* Brief:
From the line below containing "The height and" to the final line, print each line exactly as written. No pictures belong in the copy.

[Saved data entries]
★ ★ ★ ★
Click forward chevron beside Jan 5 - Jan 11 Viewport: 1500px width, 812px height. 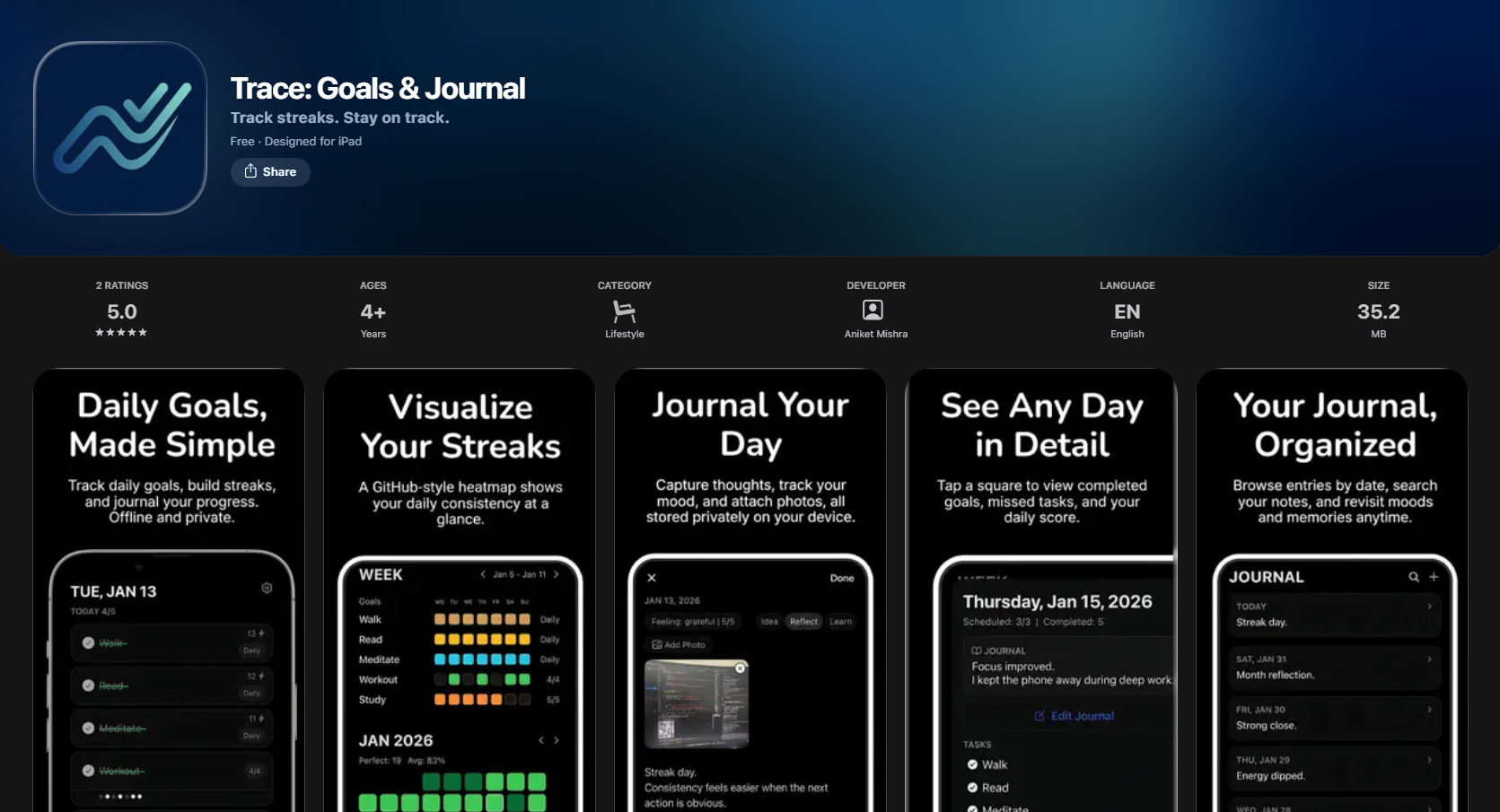pyautogui.click(x=557, y=574)
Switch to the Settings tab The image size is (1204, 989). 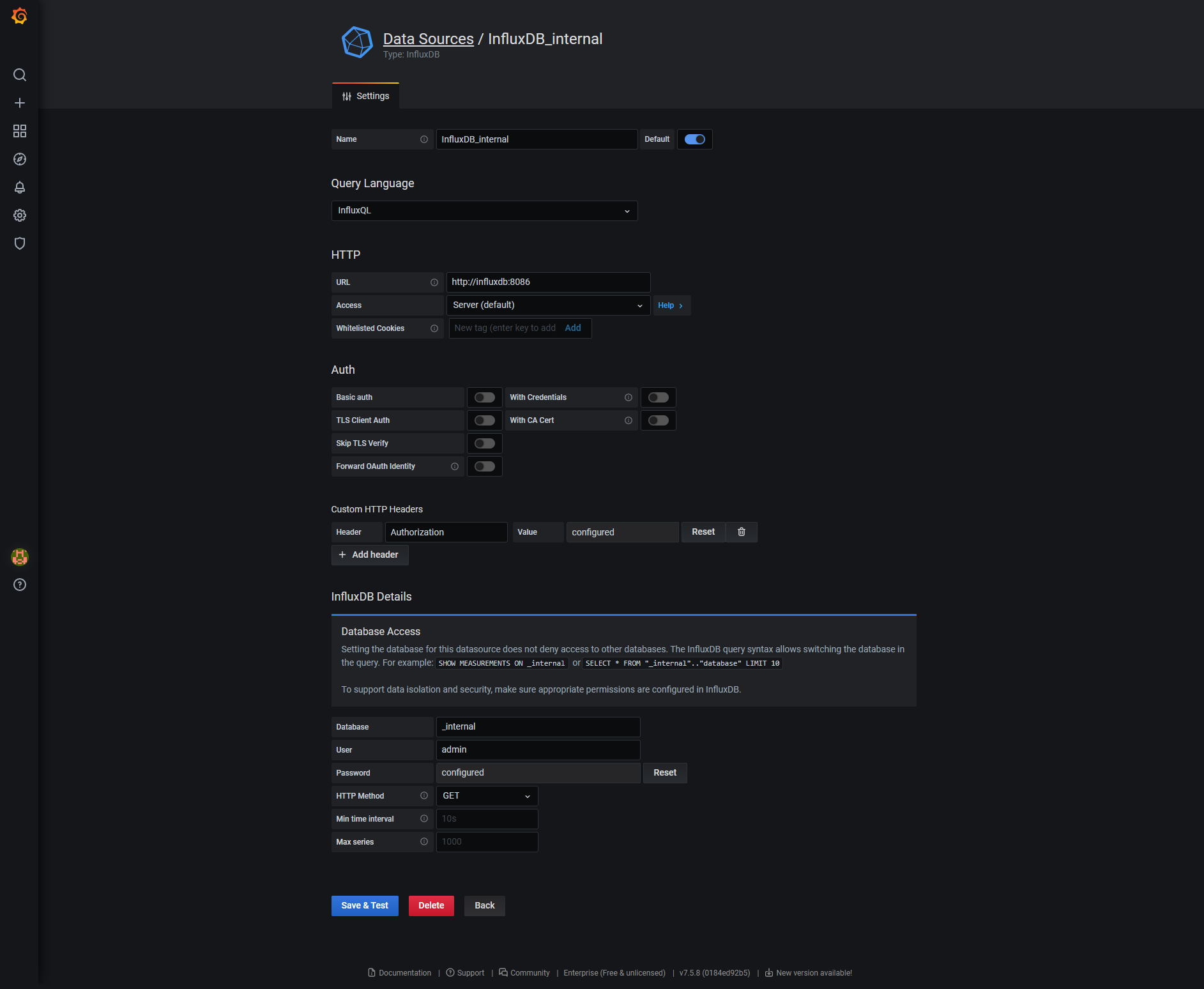[x=365, y=96]
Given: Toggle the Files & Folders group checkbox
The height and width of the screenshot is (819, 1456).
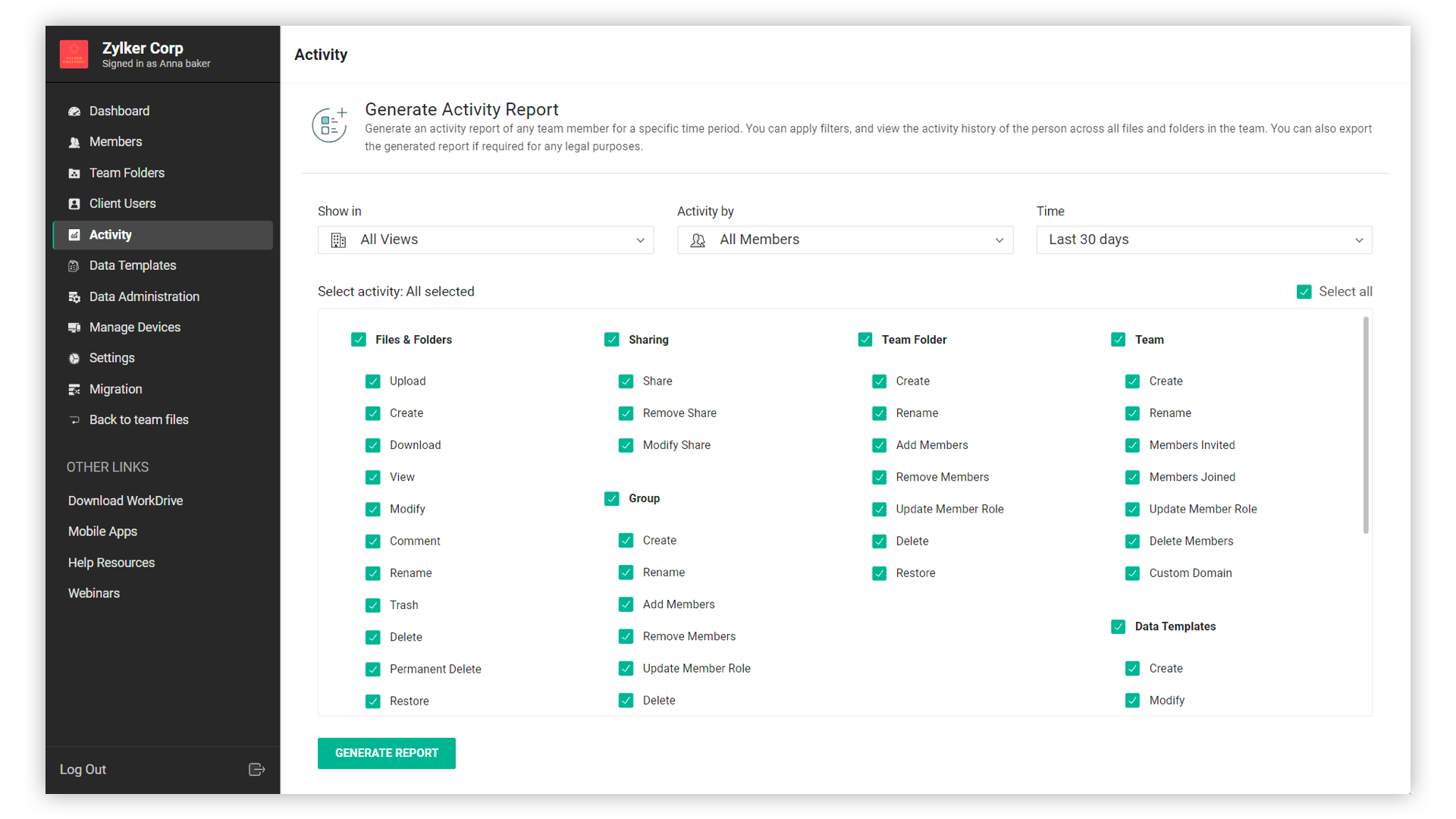Looking at the screenshot, I should pyautogui.click(x=359, y=340).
★ ★ ★ ★
* Answer to this task:
The height and width of the screenshot is (819, 1456).
Looking at the screenshot, I should pyautogui.click(x=359, y=340).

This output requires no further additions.